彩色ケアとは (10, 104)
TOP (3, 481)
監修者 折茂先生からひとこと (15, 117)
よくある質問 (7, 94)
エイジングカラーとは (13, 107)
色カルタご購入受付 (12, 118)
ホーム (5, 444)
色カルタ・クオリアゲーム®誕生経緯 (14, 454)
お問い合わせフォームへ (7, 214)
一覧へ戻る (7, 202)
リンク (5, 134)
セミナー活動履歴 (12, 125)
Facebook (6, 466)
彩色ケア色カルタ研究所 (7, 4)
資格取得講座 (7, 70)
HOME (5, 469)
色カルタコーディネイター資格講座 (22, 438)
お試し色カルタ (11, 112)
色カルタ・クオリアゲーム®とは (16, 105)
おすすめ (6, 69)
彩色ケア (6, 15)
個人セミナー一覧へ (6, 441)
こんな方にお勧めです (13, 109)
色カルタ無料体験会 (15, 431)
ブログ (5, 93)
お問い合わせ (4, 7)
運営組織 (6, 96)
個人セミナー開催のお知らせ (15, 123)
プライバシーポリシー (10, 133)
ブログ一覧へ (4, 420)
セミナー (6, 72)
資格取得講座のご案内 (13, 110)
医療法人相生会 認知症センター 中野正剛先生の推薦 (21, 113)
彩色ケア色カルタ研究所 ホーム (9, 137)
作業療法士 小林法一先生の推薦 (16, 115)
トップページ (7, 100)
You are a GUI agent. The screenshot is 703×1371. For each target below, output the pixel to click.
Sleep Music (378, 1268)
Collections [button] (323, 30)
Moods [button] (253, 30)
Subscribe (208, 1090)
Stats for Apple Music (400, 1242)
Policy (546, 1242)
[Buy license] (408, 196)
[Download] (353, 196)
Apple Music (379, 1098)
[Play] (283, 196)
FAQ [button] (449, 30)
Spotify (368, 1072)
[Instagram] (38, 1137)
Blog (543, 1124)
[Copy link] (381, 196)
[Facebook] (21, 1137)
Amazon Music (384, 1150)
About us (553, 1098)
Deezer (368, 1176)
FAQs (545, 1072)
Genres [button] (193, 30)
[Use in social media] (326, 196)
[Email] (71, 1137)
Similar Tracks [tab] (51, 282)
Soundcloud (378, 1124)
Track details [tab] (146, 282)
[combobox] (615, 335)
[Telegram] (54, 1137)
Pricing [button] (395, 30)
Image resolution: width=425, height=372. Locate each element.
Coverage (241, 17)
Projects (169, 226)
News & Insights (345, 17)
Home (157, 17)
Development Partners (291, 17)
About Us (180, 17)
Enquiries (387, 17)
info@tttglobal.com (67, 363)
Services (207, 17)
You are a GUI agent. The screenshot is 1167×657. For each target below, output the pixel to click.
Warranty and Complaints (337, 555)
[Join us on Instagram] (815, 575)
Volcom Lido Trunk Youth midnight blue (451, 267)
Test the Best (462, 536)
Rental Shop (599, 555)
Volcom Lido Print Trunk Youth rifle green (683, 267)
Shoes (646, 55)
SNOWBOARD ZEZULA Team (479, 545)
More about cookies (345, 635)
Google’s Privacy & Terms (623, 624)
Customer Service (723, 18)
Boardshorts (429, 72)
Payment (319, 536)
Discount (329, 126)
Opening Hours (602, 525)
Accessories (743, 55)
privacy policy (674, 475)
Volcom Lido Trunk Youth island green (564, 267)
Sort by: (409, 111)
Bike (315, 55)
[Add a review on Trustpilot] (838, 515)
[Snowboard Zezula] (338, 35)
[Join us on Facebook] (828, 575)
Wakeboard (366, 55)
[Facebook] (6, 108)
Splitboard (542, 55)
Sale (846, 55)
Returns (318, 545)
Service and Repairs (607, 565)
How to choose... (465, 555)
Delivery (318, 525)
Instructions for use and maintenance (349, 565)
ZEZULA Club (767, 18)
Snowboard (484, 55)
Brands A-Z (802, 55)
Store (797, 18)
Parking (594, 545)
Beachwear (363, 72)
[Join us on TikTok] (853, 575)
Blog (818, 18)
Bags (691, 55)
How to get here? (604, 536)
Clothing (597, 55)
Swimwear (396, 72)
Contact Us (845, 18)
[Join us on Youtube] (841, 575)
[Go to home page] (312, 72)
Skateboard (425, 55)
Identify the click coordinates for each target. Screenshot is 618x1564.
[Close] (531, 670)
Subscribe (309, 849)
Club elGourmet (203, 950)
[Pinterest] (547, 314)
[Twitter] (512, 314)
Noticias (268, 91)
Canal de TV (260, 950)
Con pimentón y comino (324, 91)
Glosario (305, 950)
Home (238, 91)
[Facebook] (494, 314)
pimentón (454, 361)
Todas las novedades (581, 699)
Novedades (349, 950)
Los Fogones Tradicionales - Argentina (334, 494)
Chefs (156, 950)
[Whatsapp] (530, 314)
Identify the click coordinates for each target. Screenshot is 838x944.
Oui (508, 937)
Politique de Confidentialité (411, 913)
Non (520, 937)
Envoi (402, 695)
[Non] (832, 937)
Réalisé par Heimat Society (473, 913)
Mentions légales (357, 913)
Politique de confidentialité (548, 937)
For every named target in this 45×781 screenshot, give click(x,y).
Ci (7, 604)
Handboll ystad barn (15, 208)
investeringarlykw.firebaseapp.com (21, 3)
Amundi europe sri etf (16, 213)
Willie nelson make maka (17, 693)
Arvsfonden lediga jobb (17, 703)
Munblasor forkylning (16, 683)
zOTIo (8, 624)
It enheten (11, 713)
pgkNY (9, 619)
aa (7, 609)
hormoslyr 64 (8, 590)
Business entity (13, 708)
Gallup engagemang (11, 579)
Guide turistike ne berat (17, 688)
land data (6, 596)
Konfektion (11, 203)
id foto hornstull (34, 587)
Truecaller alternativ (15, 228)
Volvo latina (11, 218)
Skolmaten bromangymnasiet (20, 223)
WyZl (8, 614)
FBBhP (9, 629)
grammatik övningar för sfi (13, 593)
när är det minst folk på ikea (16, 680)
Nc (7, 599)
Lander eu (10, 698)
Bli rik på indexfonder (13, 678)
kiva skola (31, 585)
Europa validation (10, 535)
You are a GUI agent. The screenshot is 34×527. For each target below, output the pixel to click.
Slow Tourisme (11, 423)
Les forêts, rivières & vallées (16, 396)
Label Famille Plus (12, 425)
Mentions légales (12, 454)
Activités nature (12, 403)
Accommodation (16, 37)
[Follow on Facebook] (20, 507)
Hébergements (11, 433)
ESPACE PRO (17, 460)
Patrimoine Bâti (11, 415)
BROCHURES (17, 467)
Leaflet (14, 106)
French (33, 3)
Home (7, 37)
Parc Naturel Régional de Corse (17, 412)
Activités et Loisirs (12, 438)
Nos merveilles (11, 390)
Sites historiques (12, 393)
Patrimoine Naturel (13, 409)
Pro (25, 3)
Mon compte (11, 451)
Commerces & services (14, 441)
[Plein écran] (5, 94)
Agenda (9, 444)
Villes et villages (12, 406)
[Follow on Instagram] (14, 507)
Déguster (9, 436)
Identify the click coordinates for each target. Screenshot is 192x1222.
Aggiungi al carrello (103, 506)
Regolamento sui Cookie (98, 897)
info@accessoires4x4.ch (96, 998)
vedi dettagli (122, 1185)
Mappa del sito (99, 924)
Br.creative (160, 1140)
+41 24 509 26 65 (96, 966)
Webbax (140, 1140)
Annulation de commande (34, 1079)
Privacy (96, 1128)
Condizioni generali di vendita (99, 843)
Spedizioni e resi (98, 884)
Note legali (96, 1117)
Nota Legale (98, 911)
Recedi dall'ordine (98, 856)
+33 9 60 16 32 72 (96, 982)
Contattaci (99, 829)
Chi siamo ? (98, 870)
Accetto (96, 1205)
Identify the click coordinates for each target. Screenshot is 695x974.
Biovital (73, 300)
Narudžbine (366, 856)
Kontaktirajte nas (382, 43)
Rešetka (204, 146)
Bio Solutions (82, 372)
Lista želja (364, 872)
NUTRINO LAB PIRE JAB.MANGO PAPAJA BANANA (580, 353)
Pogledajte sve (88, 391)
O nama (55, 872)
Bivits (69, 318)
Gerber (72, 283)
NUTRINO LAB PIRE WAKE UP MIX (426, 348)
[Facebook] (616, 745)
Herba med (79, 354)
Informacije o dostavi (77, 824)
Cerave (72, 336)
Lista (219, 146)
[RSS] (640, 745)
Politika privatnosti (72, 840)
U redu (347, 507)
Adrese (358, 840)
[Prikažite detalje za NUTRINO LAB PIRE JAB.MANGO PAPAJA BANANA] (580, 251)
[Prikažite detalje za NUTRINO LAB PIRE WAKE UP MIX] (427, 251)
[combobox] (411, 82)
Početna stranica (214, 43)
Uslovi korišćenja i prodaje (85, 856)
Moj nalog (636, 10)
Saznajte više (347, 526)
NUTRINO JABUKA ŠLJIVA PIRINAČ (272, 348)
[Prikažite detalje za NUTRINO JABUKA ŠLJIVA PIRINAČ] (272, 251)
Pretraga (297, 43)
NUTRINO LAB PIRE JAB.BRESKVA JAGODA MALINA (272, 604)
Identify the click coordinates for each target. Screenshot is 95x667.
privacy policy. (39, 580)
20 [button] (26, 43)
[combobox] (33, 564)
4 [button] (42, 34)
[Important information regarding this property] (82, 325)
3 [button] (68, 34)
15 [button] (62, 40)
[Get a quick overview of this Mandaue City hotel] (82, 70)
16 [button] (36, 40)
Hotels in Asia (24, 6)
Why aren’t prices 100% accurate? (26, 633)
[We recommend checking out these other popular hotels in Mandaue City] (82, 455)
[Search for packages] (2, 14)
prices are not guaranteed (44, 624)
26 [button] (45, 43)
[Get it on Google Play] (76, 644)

## OBJECTIVE
Copy out the records, from the first line down to and including the line with "トップページ (7, 100)", without changing anything.

## TASK OUTPUT
彩色ケアとは (10, 104)
TOP (3, 481)
監修者 折茂先生からひとこと (15, 117)
よくある質問 (7, 94)
エイジングカラーとは (13, 107)
色カルタご購入受付 (12, 118)
ホーム (5, 444)
色カルタ・クオリアゲーム®誕生経緯 (14, 454)
お問い合わせフォームへ (7, 214)
一覧へ戻る (7, 202)
リンク (5, 134)
セミナー活動履歴 (12, 125)
Facebook (6, 466)
彩色ケア色カルタ研究所 (7, 4)
資格取得講座 (7, 70)
HOME (5, 469)
色カルタコーディネイター資格講座 (22, 438)
お試し色カルタ (11, 112)
色カルタ・クオリアゲーム®とは (16, 105)
おすすめ (6, 69)
彩色ケア (6, 15)
個人セミナー一覧へ (6, 441)
こんな方にお勧めです (13, 109)
色カルタ無料体験会 (15, 431)
ブログ (5, 93)
お問い合わせ (4, 7)
運営組織 (6, 96)
個人セミナー開催のお知らせ (15, 123)
プライバシーポリシー (10, 133)
ブログ一覧へ (4, 420)
セミナー (6, 72)
資格取得講座のご案内 (13, 110)
医療法人相生会 認知症センター 中野正剛先生の推薦 (21, 113)
彩色ケア色カルタ研究所 ホーム (9, 137)
作業療法士 小林法一先生の推薦 (16, 115)
トップページ (7, 100)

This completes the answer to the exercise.